- Opening Delimiter -

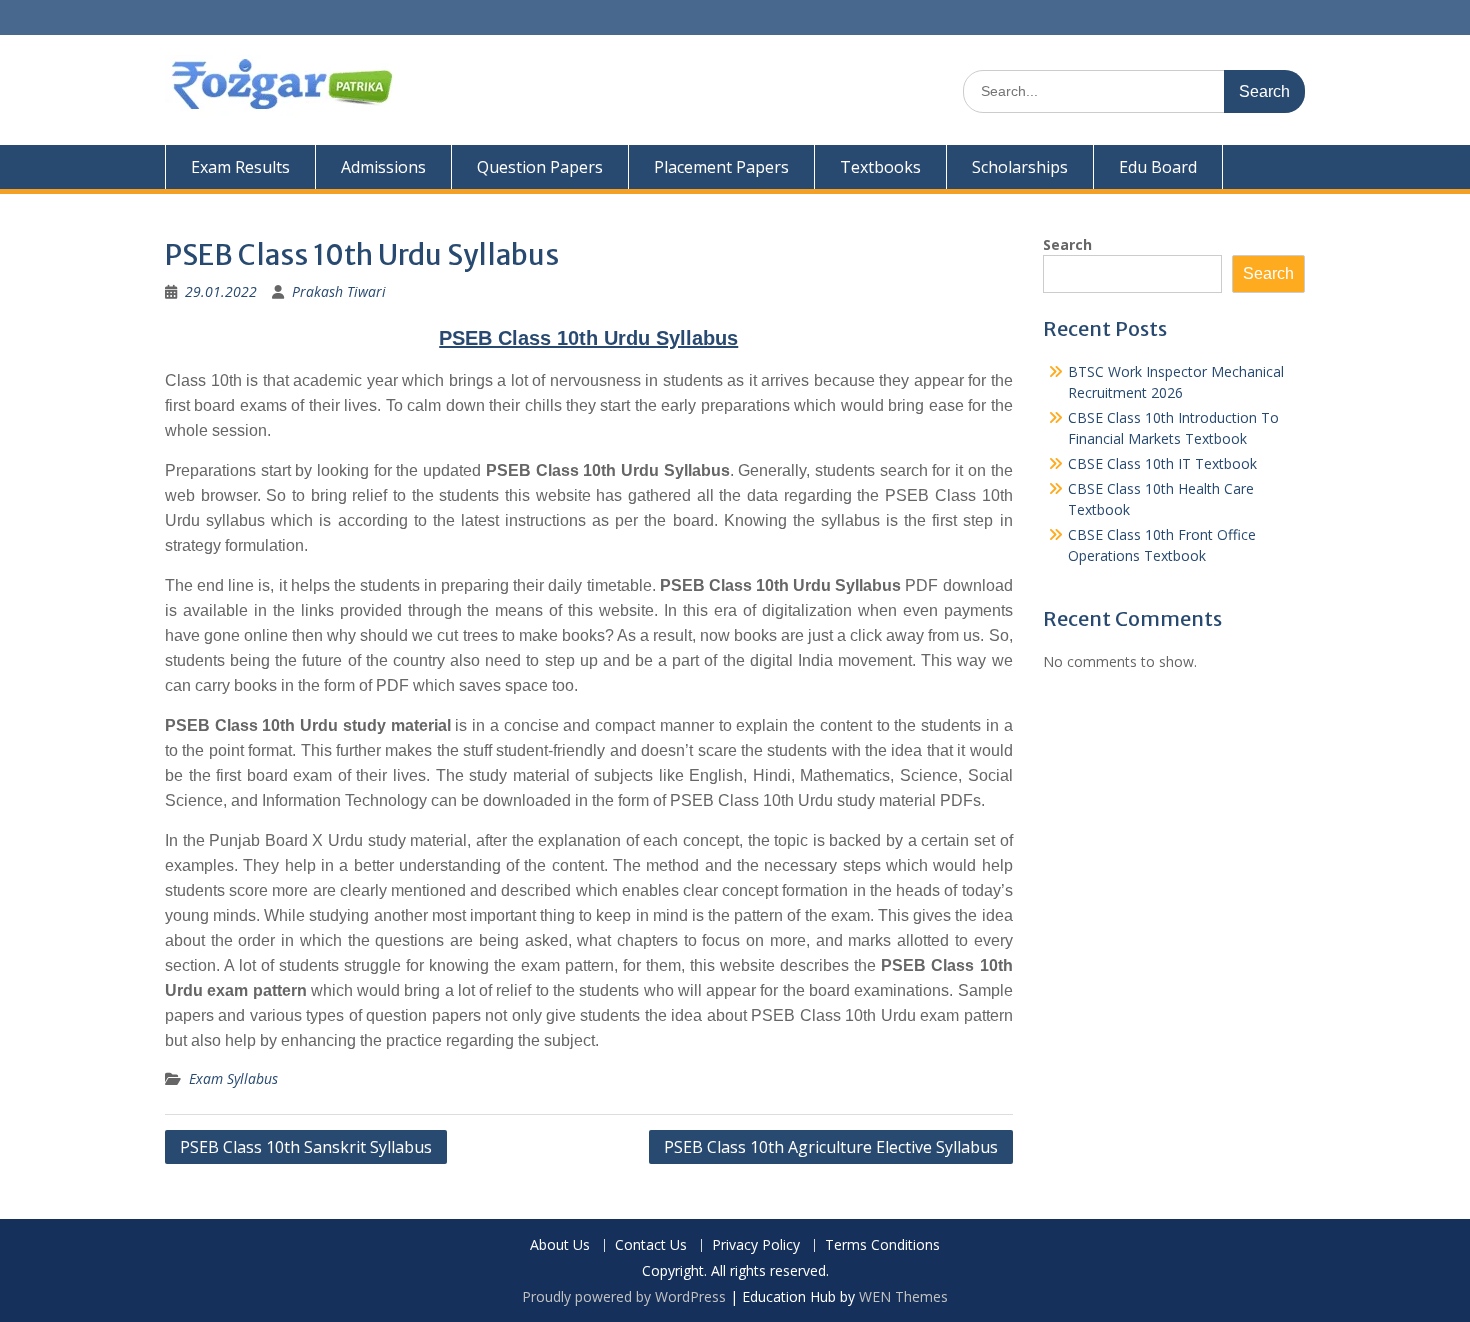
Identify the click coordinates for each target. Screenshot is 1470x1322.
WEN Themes (903, 1296)
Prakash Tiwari (339, 291)
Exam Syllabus (233, 1078)
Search (1067, 244)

- Closing Delimiter -

ACTIVITY: The copy must reproduce the listing above verbatim and contain no pictures.

YOUR RESPONSE:
Identify the click coordinates for each target. Screenshot is 1470x1322.
WEN Themes (903, 1296)
Prakash Tiwari (339, 291)
Exam Syllabus (233, 1078)
Search (1067, 244)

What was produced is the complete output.